Martin Luther’s Understanding of God’s Two Kingdoms- A Review (Chapter 3)

Wright’s third chapter moves to the Northern humanists.  They were inspired by both Southern schools of humanism, the rhetorical and mystical.  Wright briefly summarizes Rudolph Agricola, noting that he was the first to introduce the “loci” method of theological writing.  Agricola continued Valla’s emphasis on rhetoric, rejecting assertions of truth in favor of persuasion of the heart.  Wright also mentions that the humanist-emphasis on history and philology lead to them rediscovering “the views of Christian antiquity in the works of the Greek Fathers and the Greek New Testament” (83).

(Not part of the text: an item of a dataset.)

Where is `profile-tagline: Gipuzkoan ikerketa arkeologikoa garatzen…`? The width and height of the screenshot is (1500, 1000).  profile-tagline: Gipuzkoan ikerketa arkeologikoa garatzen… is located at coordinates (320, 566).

Wright then moves to Erasmus of Rotterdam.  Erasmus saw himself as following ancients like Clement of Alexandria, Jerome, and Origen.  Wright lists Erasmus’ humanist distinctives involving skepticism:

Erasmus doubted the ability of reason to know reality and religious truths with any certainty.  He demonstrated the skeptical penchant for severely questioning all dogma.  He tended to doubt that Christian spiritual realities could be certainly known.  Hence, the prince of the humanists sought some external source of verification or probability in attempting to understand even the Scriptures, which he thought often obscure or ambiguous.  This was the origin of his emphasis of developing a consensus of the church over time, from the days of the church fathers to the present.